EXCERPTED RECORDS:
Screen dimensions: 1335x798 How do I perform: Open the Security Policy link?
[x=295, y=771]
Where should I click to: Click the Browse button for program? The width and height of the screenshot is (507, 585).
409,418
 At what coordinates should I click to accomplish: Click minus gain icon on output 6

---

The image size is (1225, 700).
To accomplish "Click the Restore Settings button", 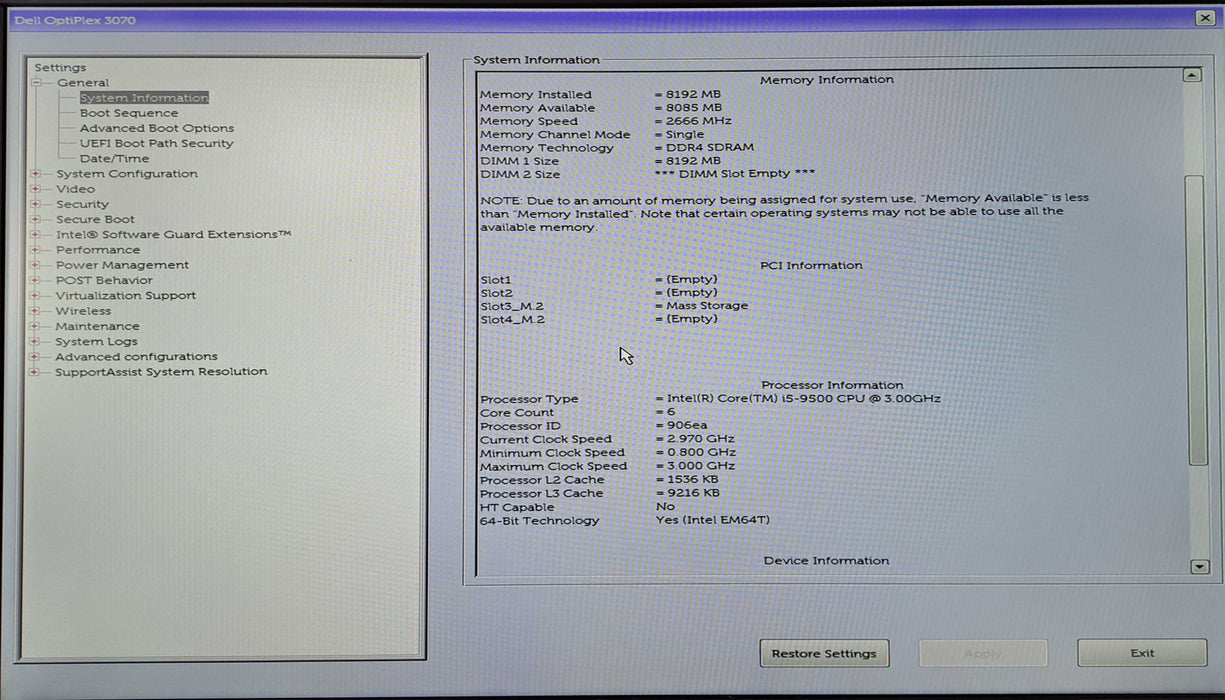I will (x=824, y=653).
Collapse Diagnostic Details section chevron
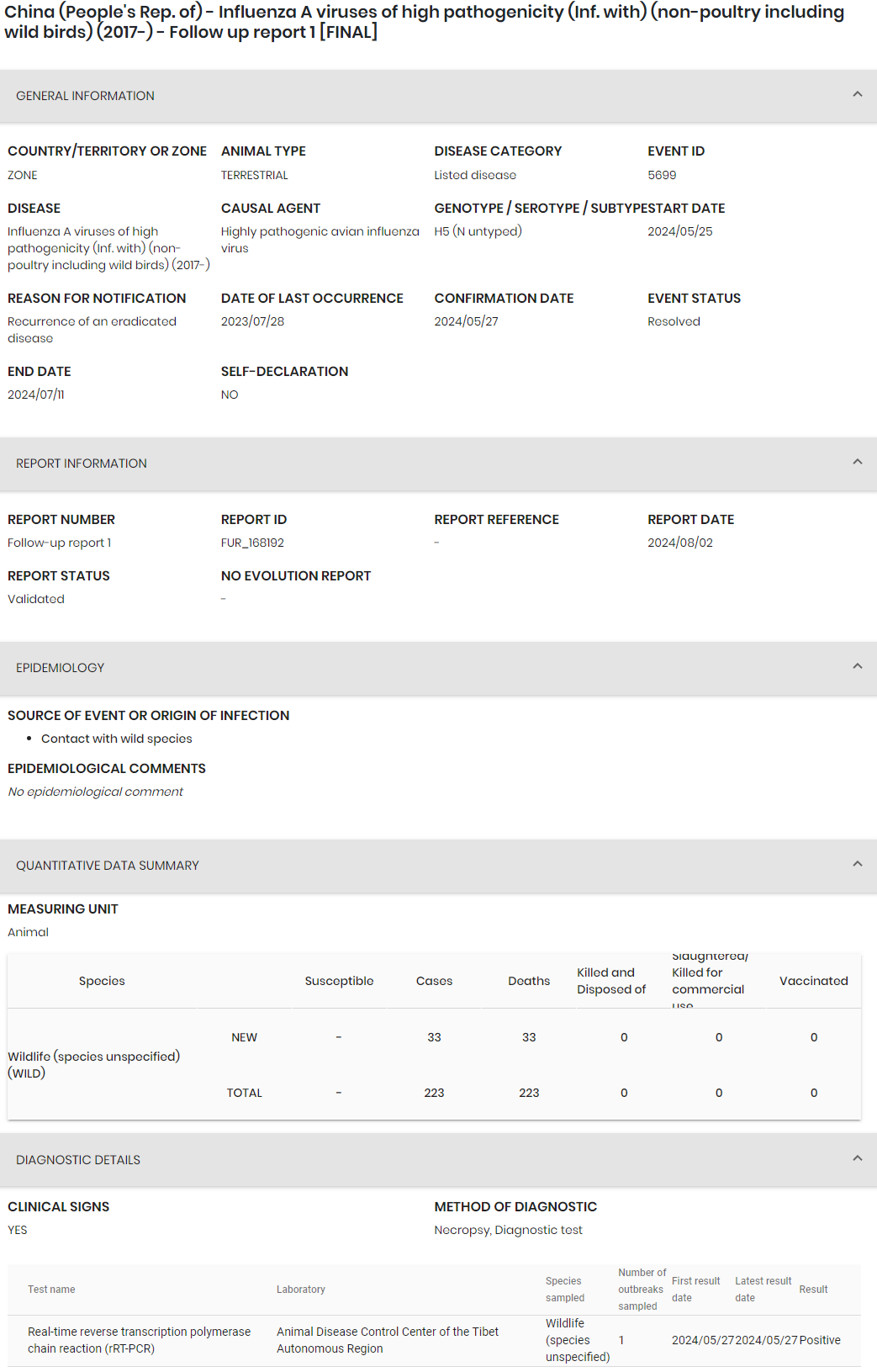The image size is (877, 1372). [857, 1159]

REQUIREMENT: Beginning with the line that has "Screen dimensions: 1335x798" and ending with the line that has "At what coordinates", set down the lines above exactly and include no others.

TASK RESULT:
Screen dimensions: 1335x798 How do I perform: Open the Security Policy link?
[x=295, y=771]
Where should I click to: Click the Browse button for program? The width and height of the screenshot is (507, 585).
409,418
 At what coordinates should I click to accomplish: Click minus gain icon on output 6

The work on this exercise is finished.